As a general rule, claim preclusion only applies to the original parties to the lawsuit, or those very closely related. Ann Jacobs is not closely related to either Jane or Dear Author, and so I’m a little foggy as to how claim preclusion would apply here.
“Issue preclusion” can be a little more tricky. An example of a place where issue preclusion can be huge is in bankruptcy court. If the bankruptcy trustee hears from (it thinks) all the creditors and divvies up the assets and then you step forward and say, “Wait, what about me, you never heard from me!” the answer is, sorry bucko, you had your chance, you didn’t step forward, you’re DONE. That issue has already been settled, and the fact that you didn’t say anything is irrelevant.
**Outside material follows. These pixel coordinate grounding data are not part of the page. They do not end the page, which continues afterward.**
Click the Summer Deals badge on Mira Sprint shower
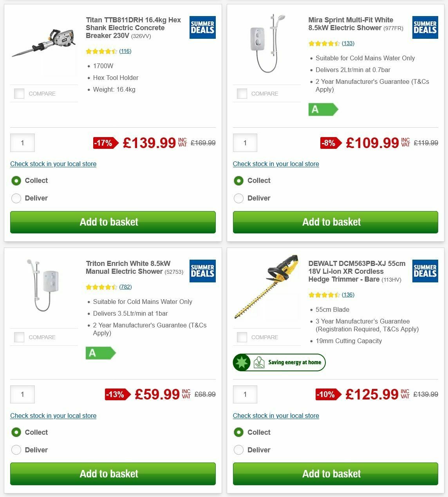Image resolution: width=448 pixels, height=497 pixels. pyautogui.click(x=425, y=27)
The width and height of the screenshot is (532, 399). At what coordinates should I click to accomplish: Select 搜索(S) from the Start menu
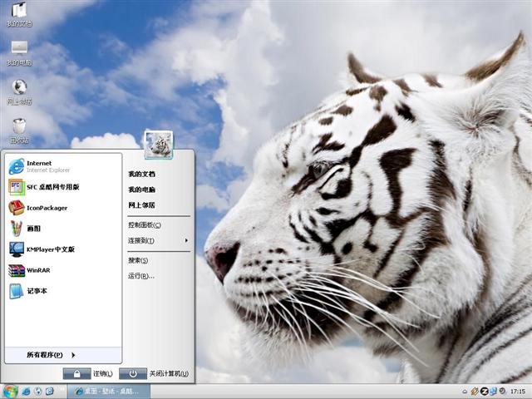pos(138,260)
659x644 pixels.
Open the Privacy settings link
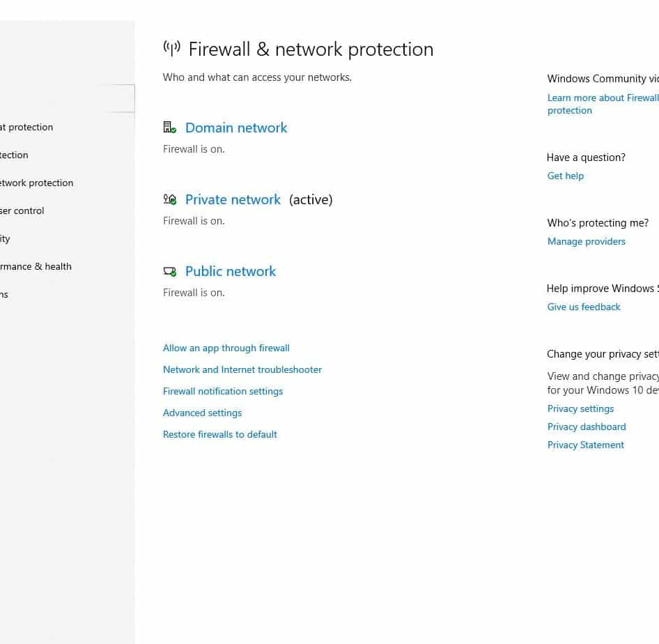coord(580,408)
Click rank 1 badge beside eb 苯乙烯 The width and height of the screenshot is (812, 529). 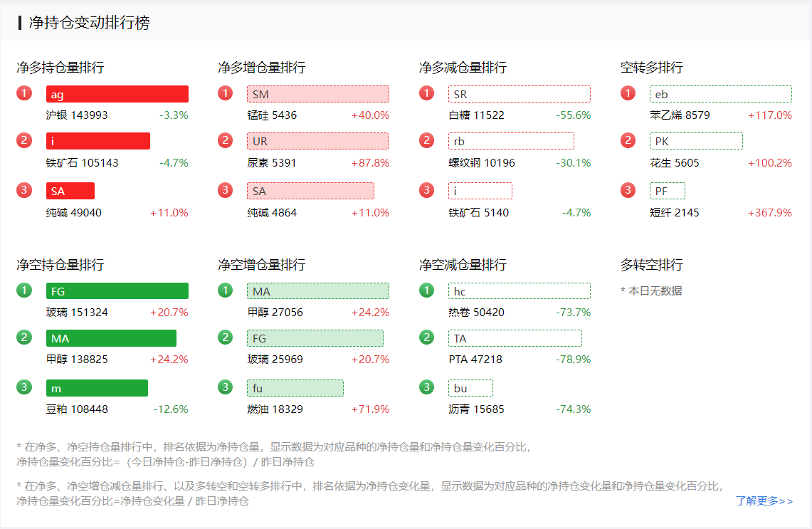pyautogui.click(x=628, y=93)
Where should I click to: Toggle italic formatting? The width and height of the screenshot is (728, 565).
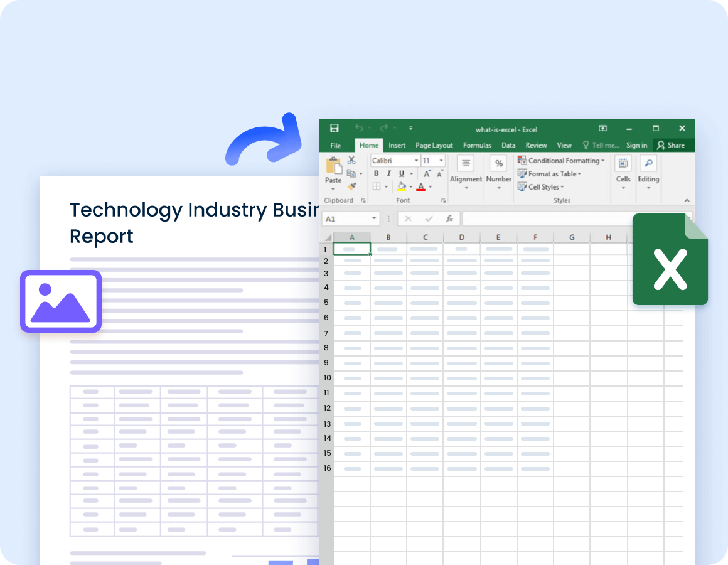(388, 173)
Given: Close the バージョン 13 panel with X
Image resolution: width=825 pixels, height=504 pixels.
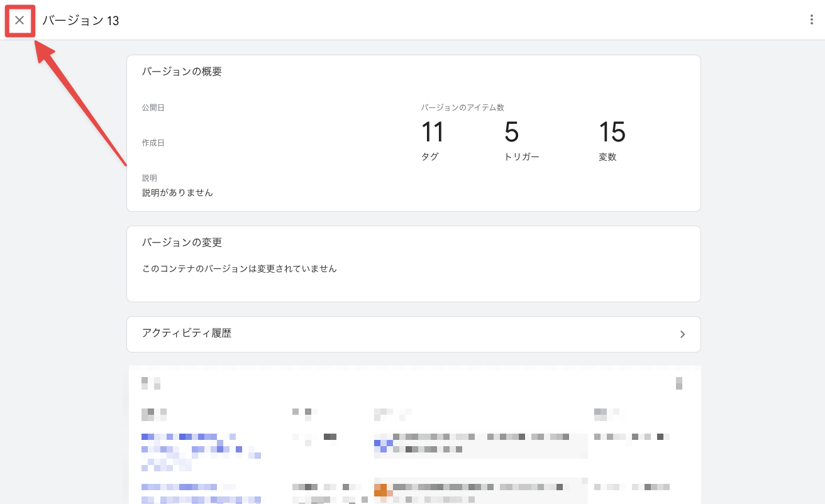Looking at the screenshot, I should pyautogui.click(x=19, y=21).

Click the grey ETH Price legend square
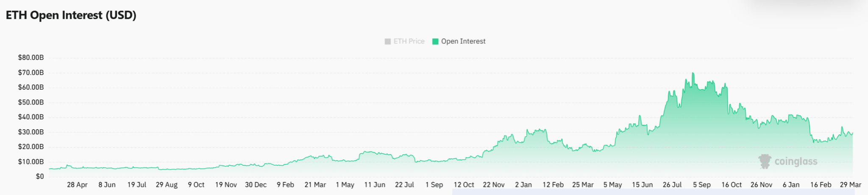click(x=387, y=41)
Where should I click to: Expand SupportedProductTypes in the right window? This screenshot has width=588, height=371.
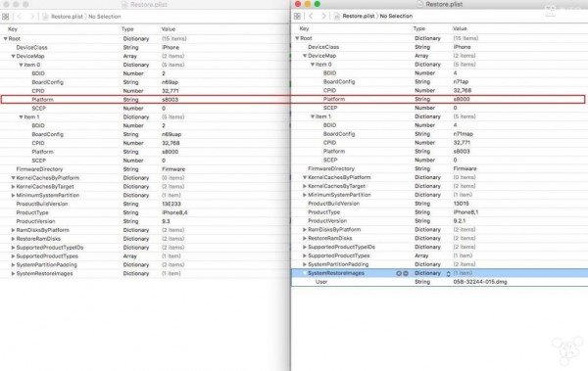tap(305, 255)
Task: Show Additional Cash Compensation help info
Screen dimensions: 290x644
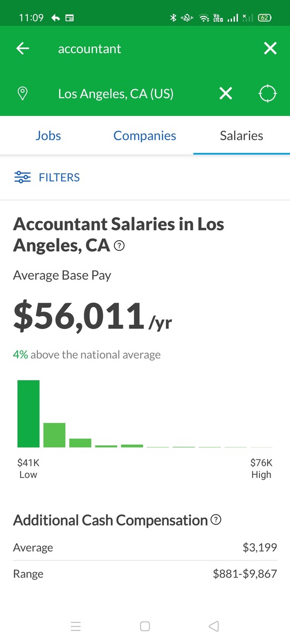Action: [x=216, y=520]
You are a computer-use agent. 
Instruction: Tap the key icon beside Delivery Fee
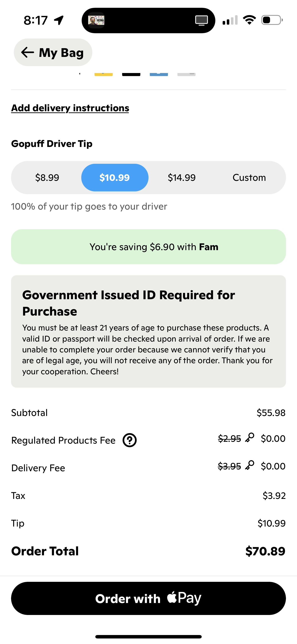(250, 466)
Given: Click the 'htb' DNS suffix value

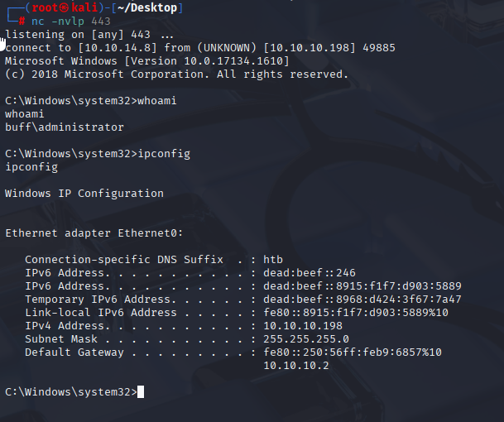Looking at the screenshot, I should click(273, 259).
Issue preclusion, however, in non-bankruptcy contexts (there’s a huge statutory framework underlying bankruptcy) is more generous. If person A sues their bank saying that they mishandle transactions, and person B (unrelated to person A) sues their bank saying that they mishandle transactions, it’s perfectly possible that person A could win and person B could lose, even if they present identical factual situations, and that the result in case 1 would not have an impact on case 2.
I seriously doubt that either case would actually have a preclusive impact on the other.
So here’s how I translate what Nye is saying: “This issue may be bogus, but EC will absolutely try to use it either way, and create more vexatious motion practice, so let’s try and combine the two cases for efficiency’s sake, and by ‘efficiency,’ I mean ‘avoiding stupid motions that waste money.'”
While I empathize with that, I am not sure the court will accept the argument that we should lump all the EC cases together and stick the court with them forever and ever just because EC might file stupid motions.
AJ raises several points on timeliness.
First, discovery is not yet finished. (More about this later).
Second, some of the conduct raised in the counterclaim had not occurred until fairly recently (e.g. one month ago), and so AJ was not dilatory in filing this motion.
Finally, as to the arbitration clause, AJ says this:
The fact that there is an arbitration clause in the publishing agreements does not weigh against allowing intervention, because the scope of arbitration is quite limited. The publishing agreement in Exhibit 1 to the intervening counterclaim . . . provides generally for arbitration, and then states, “Notwithstanding the foregoing, the parties shall have the right to conduct discovery and the right to seek injunctive relief in any court in the State of Ohio.”
And that, folks, is why the counterclaim is structured as it is: seeking injunctive relief and a declaratory judgment first. I note that claim 3 of the counterclaim is a pure claim for money damages and breach of contract, which would fall under the (very) limited scope of the arbitration clause, and Nye kind of doesn’t really say anything about that.
My takeaway? I still think it’s likely the court will bounce this, but again, I don’t know for sure. And if the court does bounce it, I suspect we’ll see it get refiled in some form, and we’ll be able to have our popcorn and eat it, too.
I’m going to try and publish another post covering both the motion for summary judgment on the counterclaim and the discovery issues, hopefully soon, hopefully tonight, because there’s some interesting stuff that just got filed in that today. But for now, I need to walk the dog and have dinner.